Exercise prompt |
Provide the number of lines in the material containing the word "agent", with nothing added.

Records for the exercise |
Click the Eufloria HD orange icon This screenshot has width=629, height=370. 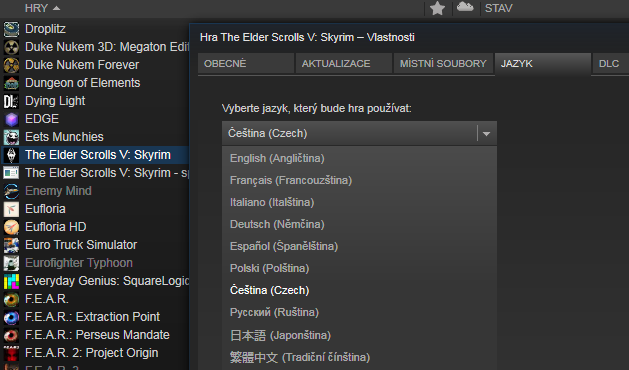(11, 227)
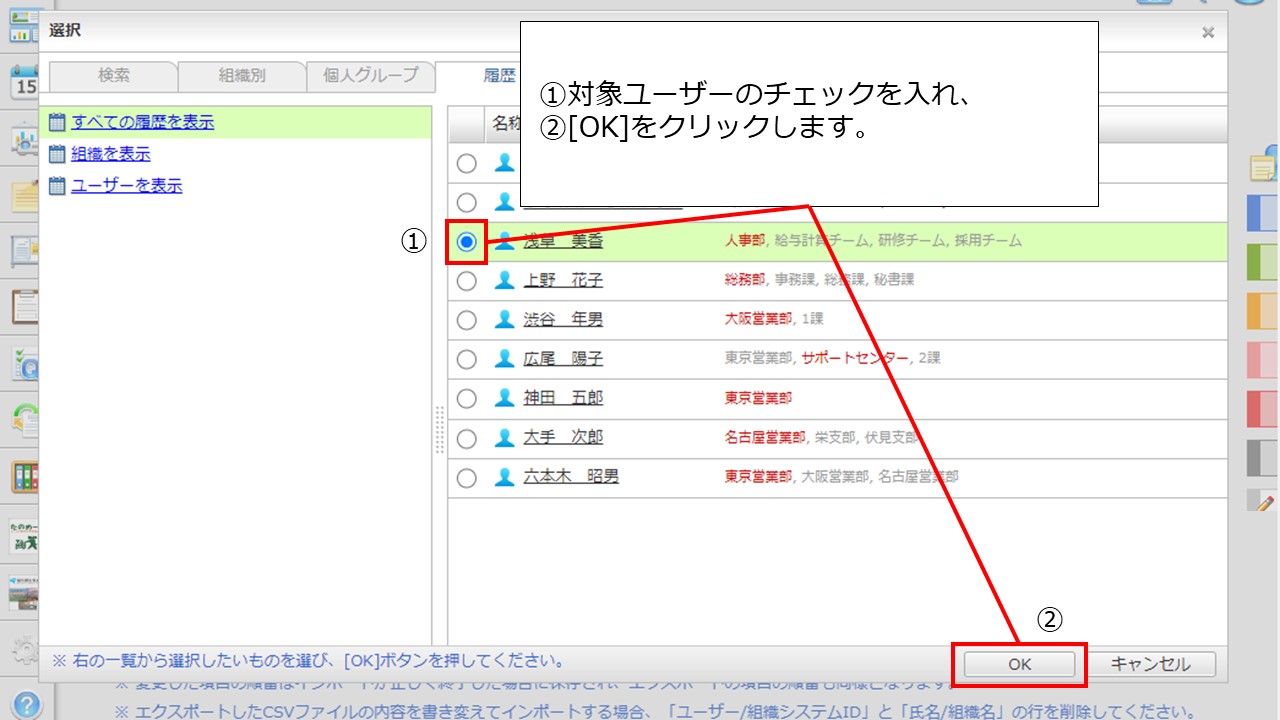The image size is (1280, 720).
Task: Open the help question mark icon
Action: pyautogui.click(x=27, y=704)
---
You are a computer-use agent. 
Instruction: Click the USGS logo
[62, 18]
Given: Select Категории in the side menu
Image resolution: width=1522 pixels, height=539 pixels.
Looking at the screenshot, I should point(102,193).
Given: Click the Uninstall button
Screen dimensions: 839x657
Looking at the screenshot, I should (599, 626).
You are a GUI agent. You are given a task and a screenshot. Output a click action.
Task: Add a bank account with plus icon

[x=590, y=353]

Answer space |
2